■ WRITTEN TASK
Repeat the records verbatim, beginning at the line that contains "Given: Open the" and continuing through the end of the records. Omit the pictures from your answer.

::: DATA RECORDS

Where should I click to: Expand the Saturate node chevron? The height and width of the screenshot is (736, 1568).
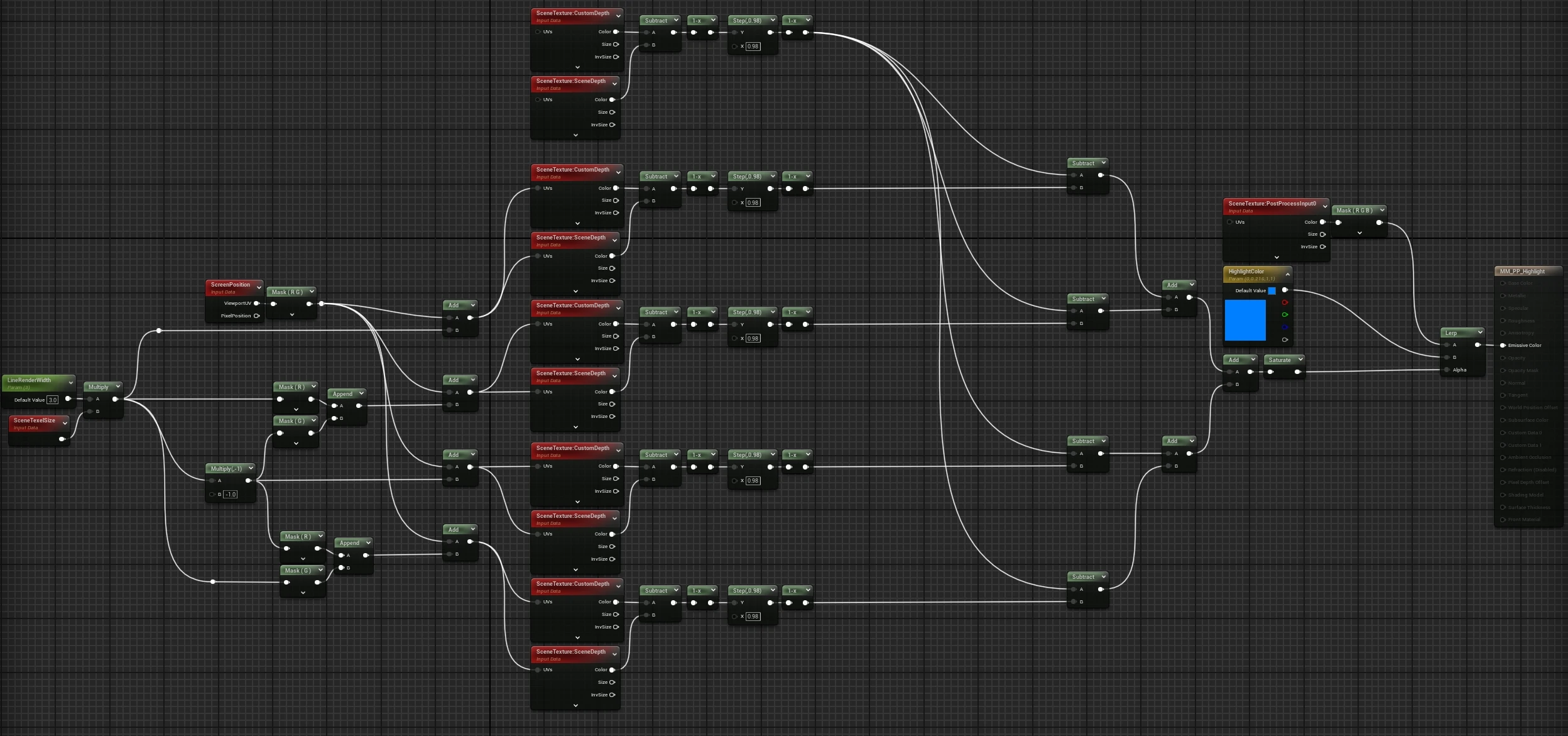(1300, 359)
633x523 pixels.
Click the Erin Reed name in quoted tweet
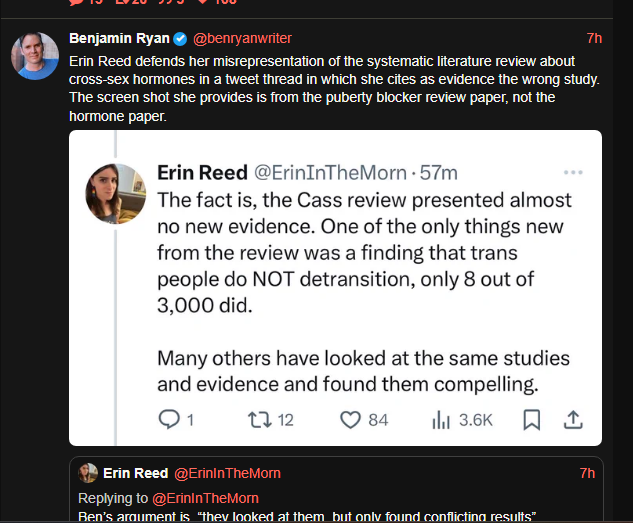pyautogui.click(x=137, y=473)
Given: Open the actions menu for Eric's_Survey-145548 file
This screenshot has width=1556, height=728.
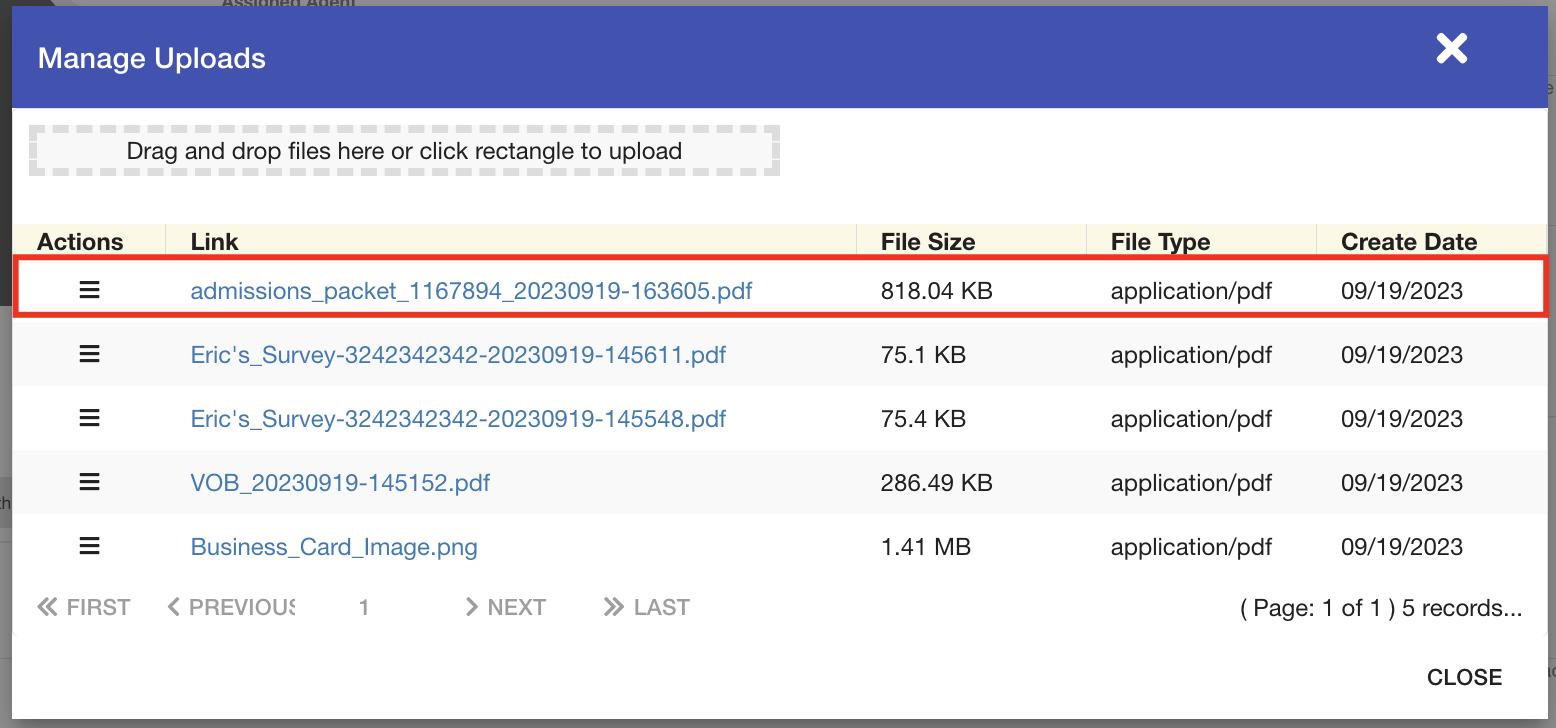Looking at the screenshot, I should tap(89, 418).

::::::

■ IN RESPONSE
Given: Open the actions menu for Eric's_Survey-145548 file
This screenshot has width=1556, height=728.
Looking at the screenshot, I should tap(89, 418).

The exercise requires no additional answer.